Une tribune de Jérôme Rivière, Député européen, Président de la délégation française du groupe ID, Membre de la commission Affaires étrangères, Sécurité Défense.


Avec le chaos libyen, l’Union européenne et la France doivent faire face à une réalité qu’elles avaient choisi d’omettre, celle du retour des affrontements entre nations armées. Cette réalité a atteint son paroxysme le 10 juin dernier, lorsque des bâtiments turcs ont « illuminés » une frégate française, c’est-à-dire l’ont prise pour cible dans leur radar de tir, sans faire feu. Cette agression délibérée demande normalement une réponse circonstanciée, c’est-à-dire une riposte par le feu. Ce ne fut pas le cas. Cette absence de réponse met en lumière trois contradictions majeures dans lesquelles s’enfonce aujourd’hui notre politique de défense.

La première contradiction porte sur la notion même de souveraineté qui fonde tout, puisque la défense est au cœur de l’État.
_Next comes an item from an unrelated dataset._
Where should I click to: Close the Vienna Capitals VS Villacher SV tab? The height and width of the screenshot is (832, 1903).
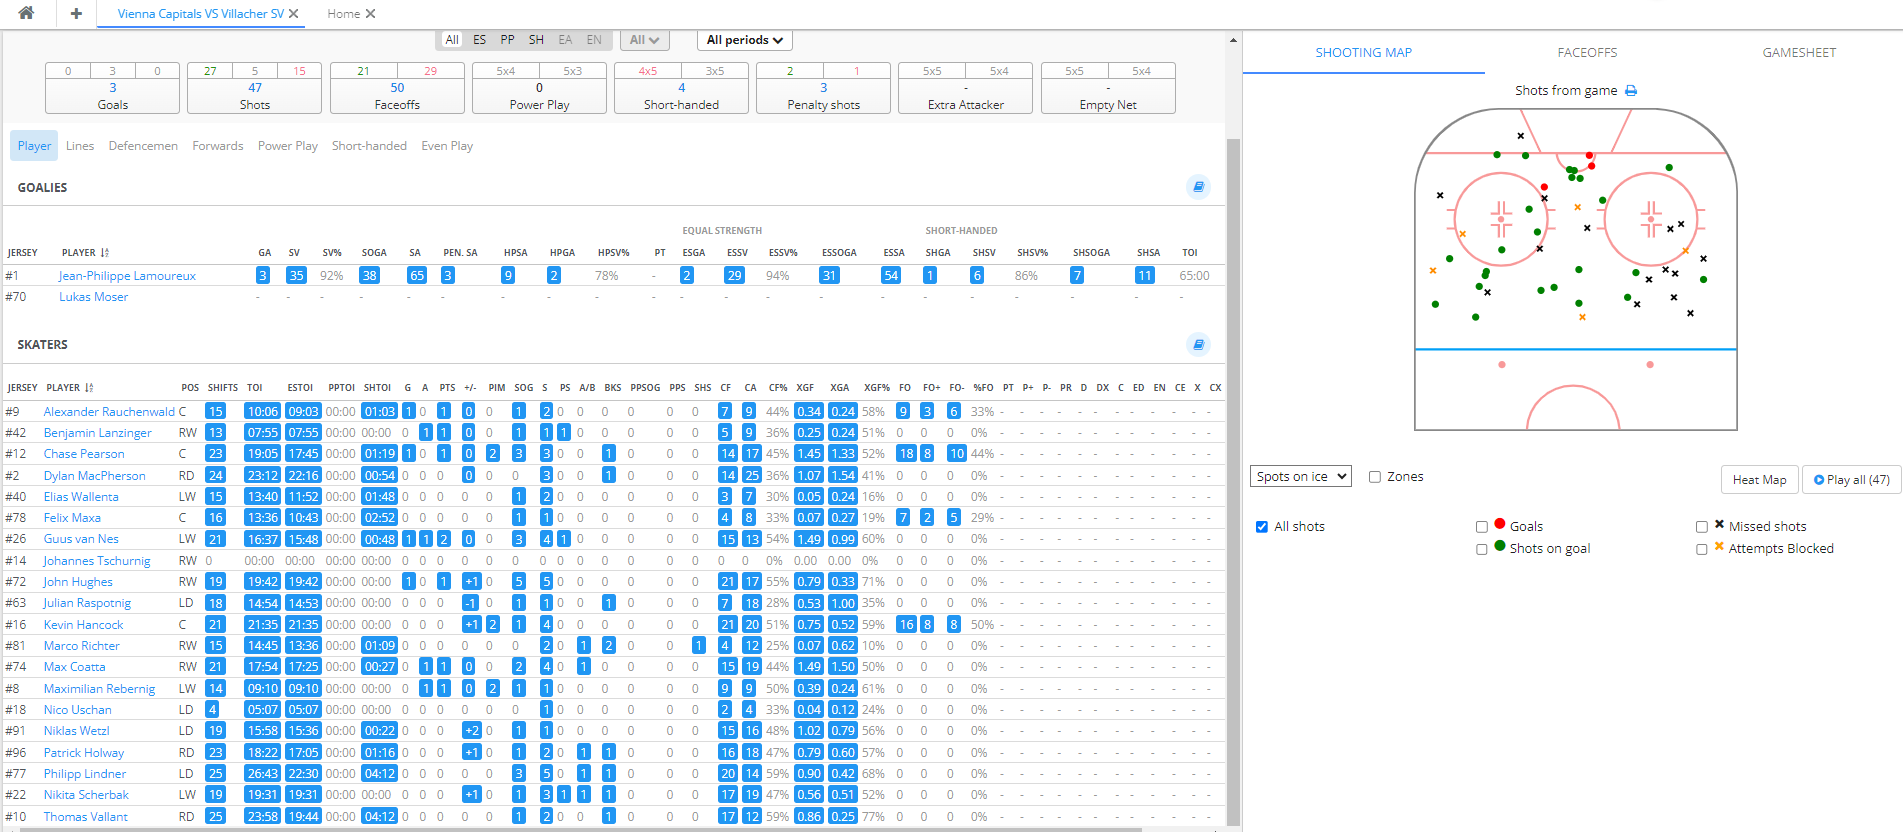click(293, 14)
Sont évoquées par le gouvernement français, « en même temps » que la souveraineté nationale, « une armée européenne », « une souveraineté européenne », une « co-souveraineté » sur notre domaine ultra-marin, et enfin, confusion des confusions, « une mutualisation de notre dissuasion ».

En apportant son lot de confusions, cette dérive sémantique amène à ne plus savoir qui la France finance au juste : l’Armée française qui se bat seule face à l’islamisme au Sahel, la future armée européenne ou une armée supplétive de l’OTAN ? La souveraineté est une et ne se partage pas: le reste camoufle mal un fédéralisme qui n’ose pas dire son nom.

La deuxième contradiction concerne l’élément majeur de notre indépendance : la dissuasion nucléaire. D’un côté, la France en finance sans état d’âme la modernisation, et de l’autre, les discussions vont bon train pour son partage avec l’Allemagne notamment ; du dialogue à l’abandon progressif de la force de frappe nationale, la pente sera peut-être longue mais l’amorce du débat est en soi l’amorce d’une forfaiture. Pour nous la ligne est claire : la force de frappe ne se partage pas ou elle n’est ni légitime ni crédible.  Par ailleurs, la défense du nucléaire militaire se heurte à l’abandon de son frère jumeau, le nucléaire civil, au nom d’une transition énergétique aussi vaine qu’utopique : comment ne pas voir dans cette contradiction les germes futurs d’une remise en cause du nucléaire tout court ?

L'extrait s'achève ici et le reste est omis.